*Excerpted data:*
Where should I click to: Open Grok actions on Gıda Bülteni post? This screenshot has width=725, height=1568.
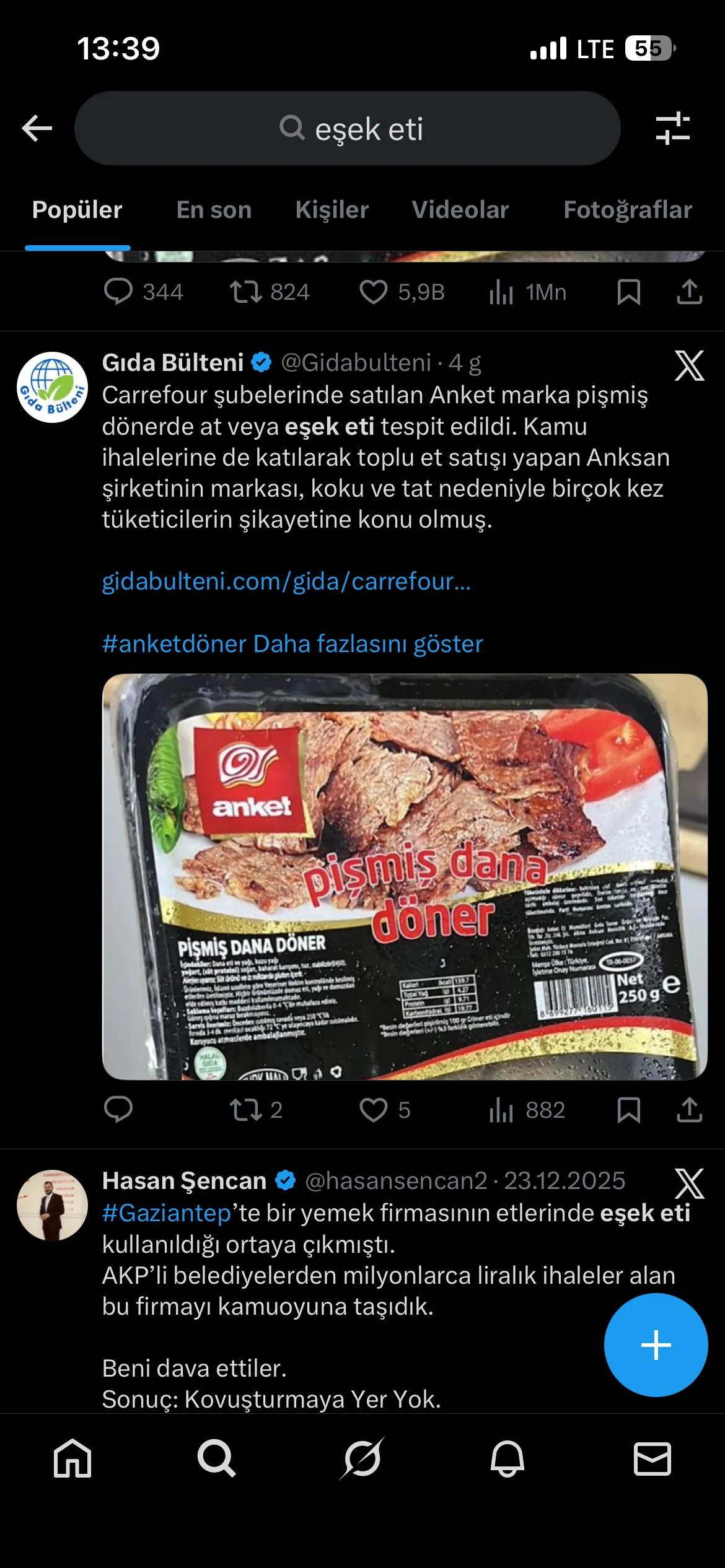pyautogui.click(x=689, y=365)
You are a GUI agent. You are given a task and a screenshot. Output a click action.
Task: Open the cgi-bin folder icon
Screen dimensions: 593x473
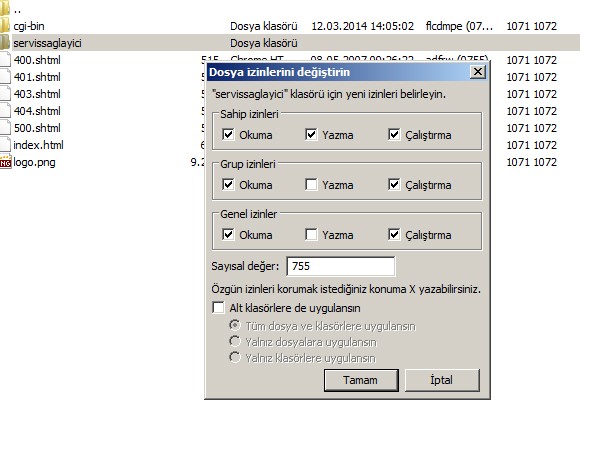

*Work required:* Word for word, set down the lines from the line with "Task: Open the cgi-bin folder icon" through the last line of the entries, and nothing else; the pictures stay out.

*Finished task:*
Task: Open the cgi-bin folder icon
Screen dimensions: 593x473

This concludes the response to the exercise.